* _EXCERPT_
——

Infant cereals (ICs) are frequently recommended as first foods as they have been shown to enhance iron and zinc intake via fortification [27]. In the U.S., IC consumption is gradually declining while in parallel iron inadequacy is increasing among the infant population [28]. Moreover, while CF patterns and practices vary based on geographical, cultural, and socio-economic diversity, as well as diverging traditions, values, and beliefs [29], many infants globally already consume fortified infant cereals [20]. Dietary intake studies have reported that infants who consume fortified ICs have higher intakes of iron [30] as well as calcium, magnesium, zinc, and vitamin E compared with those that do not [31]. Nevertheless, potassium intakes in infants aged 6–12 months fall short of 90% of the Adequate Intake (AI) at various energy levels, implying the necessity to consume foods such as whole grains, which are generally intrinsically richer in potassium, iron, and many other micronutrients, compared with refined grains [11]. However, most IC products consumed globally are produced with refined grains [20] and there is limited evidence on the comparative effects of WGIC versus traditional IC on nutrient density and overall diet quality in infants.
Despite the importance of introducing nutrient dense foods during this period, many infants globally fail to satisfy their nutrient requirements. According to the Feeding Infants and Toddlers Study (FITS) 2016 data, Bailey and colleagues reported that infants in the US are at risk of dietary inadequacy for vitamins D and E [2]. This study also observed that about 18% of infants experienced inadequate iron intake. Additionally, in a FITS study in the United Arab Emirates (UAE) [32], the authors reported a substantial proportion of the infant population had inadequate intakes of iron and zinc (about 45% and 30%, respectively), while a low proportion had intakes of vitamins A and D above the AI. Although the UAE is an affluent country, it is currently undergoing a nutrition transition [33]. Brazil, which is considered an upper-middle-income country [34], is also undergoing a nutrition transition. Inadequacies in iron, zinc, and vitamins A and D were reported in a systematic review on dietary intake studies in Brazil [35]. Moreover, the extent of said inadequacies was generally greater than in the UAE and the review also found insufficient intakes of calcium and vitamin C. While previous studies have identified nutrient inadequacies, they do not explore innovative solutions like WGIC that may potentially address said inadequacies.
The development of new IC recipes, such as WGIC, is in line with advancements in food science, offering superior, age-appropriate nutrition for infants and addresses the increasing consumer demand for convenient and safe products [36]. Given the important role of fortified IC, the importance of WG in the diet, and the disparities seen in CF around the world, the objective of this study was to evaluate the impact of fortified WGICs on the nutrient density, diet quality, and adequacy among 6- to 12-month-old infants in three countries that differ in terms of economic status, fortification practices, and dietary and cultural practices: Brazil, the UAE, and the U.S. First, we compared nutrient density, diet quality, and percentage inadequacy of IC consumers versus those of non-consumers across countries. Additionally, we simulated the substitution of any consumed fortified ICs with a new WGIC recipe with additional fortifications to evaluate its theoretical impact on the diet of current IC consumers. This research aimed to deliver crucial insights into the impact of fortified whole grain infant cereals on improving nutrient density and dietary quality among infants, thereby filling significant gaps in the existing scientific literature.

——

* _LISTED RECORDS_
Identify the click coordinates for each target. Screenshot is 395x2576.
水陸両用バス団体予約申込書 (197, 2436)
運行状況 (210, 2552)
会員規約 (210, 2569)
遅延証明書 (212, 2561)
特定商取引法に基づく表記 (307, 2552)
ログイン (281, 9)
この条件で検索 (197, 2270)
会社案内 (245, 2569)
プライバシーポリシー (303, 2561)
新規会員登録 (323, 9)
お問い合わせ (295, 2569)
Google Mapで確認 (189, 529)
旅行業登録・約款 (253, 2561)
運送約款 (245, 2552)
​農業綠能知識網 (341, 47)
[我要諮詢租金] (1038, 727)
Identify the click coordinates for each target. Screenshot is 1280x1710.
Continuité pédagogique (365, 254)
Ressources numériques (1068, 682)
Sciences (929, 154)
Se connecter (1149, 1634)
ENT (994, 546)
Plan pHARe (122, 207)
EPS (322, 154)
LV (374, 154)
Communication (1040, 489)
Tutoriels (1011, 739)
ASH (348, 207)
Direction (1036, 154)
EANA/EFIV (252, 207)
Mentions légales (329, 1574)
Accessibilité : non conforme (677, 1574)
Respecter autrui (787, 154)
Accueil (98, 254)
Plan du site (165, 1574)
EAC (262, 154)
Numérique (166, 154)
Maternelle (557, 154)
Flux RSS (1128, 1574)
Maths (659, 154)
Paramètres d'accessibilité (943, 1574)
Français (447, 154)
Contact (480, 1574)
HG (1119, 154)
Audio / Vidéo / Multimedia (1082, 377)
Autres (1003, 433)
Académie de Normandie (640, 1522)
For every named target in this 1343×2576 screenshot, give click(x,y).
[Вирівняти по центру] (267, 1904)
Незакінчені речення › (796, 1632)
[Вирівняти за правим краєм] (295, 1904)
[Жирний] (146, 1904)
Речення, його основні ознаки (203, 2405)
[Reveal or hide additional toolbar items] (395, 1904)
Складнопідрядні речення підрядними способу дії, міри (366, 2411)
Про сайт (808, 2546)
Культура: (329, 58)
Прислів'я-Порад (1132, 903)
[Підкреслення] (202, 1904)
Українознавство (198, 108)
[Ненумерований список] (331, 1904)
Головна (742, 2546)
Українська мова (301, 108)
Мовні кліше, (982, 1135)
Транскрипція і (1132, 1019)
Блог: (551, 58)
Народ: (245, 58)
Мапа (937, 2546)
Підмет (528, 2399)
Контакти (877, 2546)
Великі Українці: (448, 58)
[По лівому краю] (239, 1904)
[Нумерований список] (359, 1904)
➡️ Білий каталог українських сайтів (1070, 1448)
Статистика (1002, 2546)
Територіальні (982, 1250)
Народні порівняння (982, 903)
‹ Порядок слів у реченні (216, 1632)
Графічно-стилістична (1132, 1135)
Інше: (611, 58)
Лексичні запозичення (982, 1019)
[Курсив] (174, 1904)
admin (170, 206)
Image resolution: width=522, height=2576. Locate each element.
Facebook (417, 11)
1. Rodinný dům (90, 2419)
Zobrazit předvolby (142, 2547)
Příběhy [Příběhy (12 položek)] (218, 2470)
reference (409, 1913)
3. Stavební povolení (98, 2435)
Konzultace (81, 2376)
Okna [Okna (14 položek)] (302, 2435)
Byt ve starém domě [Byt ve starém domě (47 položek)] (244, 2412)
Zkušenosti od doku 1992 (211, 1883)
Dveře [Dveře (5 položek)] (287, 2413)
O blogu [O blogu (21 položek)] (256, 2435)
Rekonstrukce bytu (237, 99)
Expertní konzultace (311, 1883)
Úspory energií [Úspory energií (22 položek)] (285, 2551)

——

* _COMPLETE THE FOLLOWING_
1. According to the infant cereal excerpt, about what percentage of US infants had inadequate iron intake in the study based on FITS 2016 data?
2. Which nutrients does the infant cereal excerpt say infants who consume fortified infant cereals take in more of than infants who do not?
3. Could you carry on the infant cereal excerpt from its last sentence?
None of the lines are needed here.

* _YOUR RESPONSES_
1. About 18%.

2. Iron, calcium, magnesium, zinc, and vitamin E.

3.
2. Materials and Methods

2.1. Study Population

The Feeding Infants and Toddler Study (FITS) is a collection of cross-sectional nationwide surveys using a 24 h recall method to gather information on dietary intakes and feeding practices [37]. In this current paper we used the FITS data of 6- to 12-month-old infants from Brazil, the U.S., and the UAE. While CF extends from 6 to 24 months, only infants of ages 6 to 12 months were considered as IC consumption sharply declines after the age of 12 months [38]. Thus, the younger age group were the most relevant to the study. Three countries were selected to represent a highly developed Western country (the U.S.), another high-income country with a different culture from the U.S. (the UAE), and a middle-income country with a distinct culinary heritage that includes infant cereals and whole foods (Brazil) [35].
The 24 h recall was used to capture the dietary intake of the infants, and additional questionnaires were administered in each of the countries to supplement the information gathered. A screener questionnaire to identify eligible participants, a recruitment questionnaire with sociodemographic and lifestyle questions, and a feeding practices questionnaire were used in the U.S. and the UAE (e.g., breastfeeding practices, introduction of complementary foods). In Brazil, a household screener, age-specific dietary questionnaires, age-specific general questionnaires, anthropometry measurements, and a record of calls and visits were used. In the three countries, parents or caregivers provided informed consent. Overall, parents or caregivers served as the main study respondents for all modules. All study procedures were approved by the Institutional Review Board of the American University of Beirut, the UAE Ministry of Education, the Human Research Ethics Committee of the United Arab Emirates University, the Dubai Scientific Research Ethics Committee of the Dubai Health Authority, the Research Ethics Committee and Subcommittee of the UAE Ministry of Health and Prevention, and the Research Ethics Committee at the University of Sharjah.
The U.S. data were collected from different states and a detailed report of the FITS 2016 design and methodology was reported previously [37]. Dietary recall interviews were conducted by telephone and administered by trained and certified interviewers using the multiple-pass 24 h recall methodology using the Nutrition Data System for Research (NDSR, version 2015: University of Minnesota, Minneapolis, Minnesota) to convert foods into nutrients. The interviews were conducted with the parent or primary caregiver responsible for feeding the child (i.e., proxy), and a form was provided to assist the proxy in collecting dietary recall data from daycare centers and other caregivers where the child may have spent time away from the proxy reporter.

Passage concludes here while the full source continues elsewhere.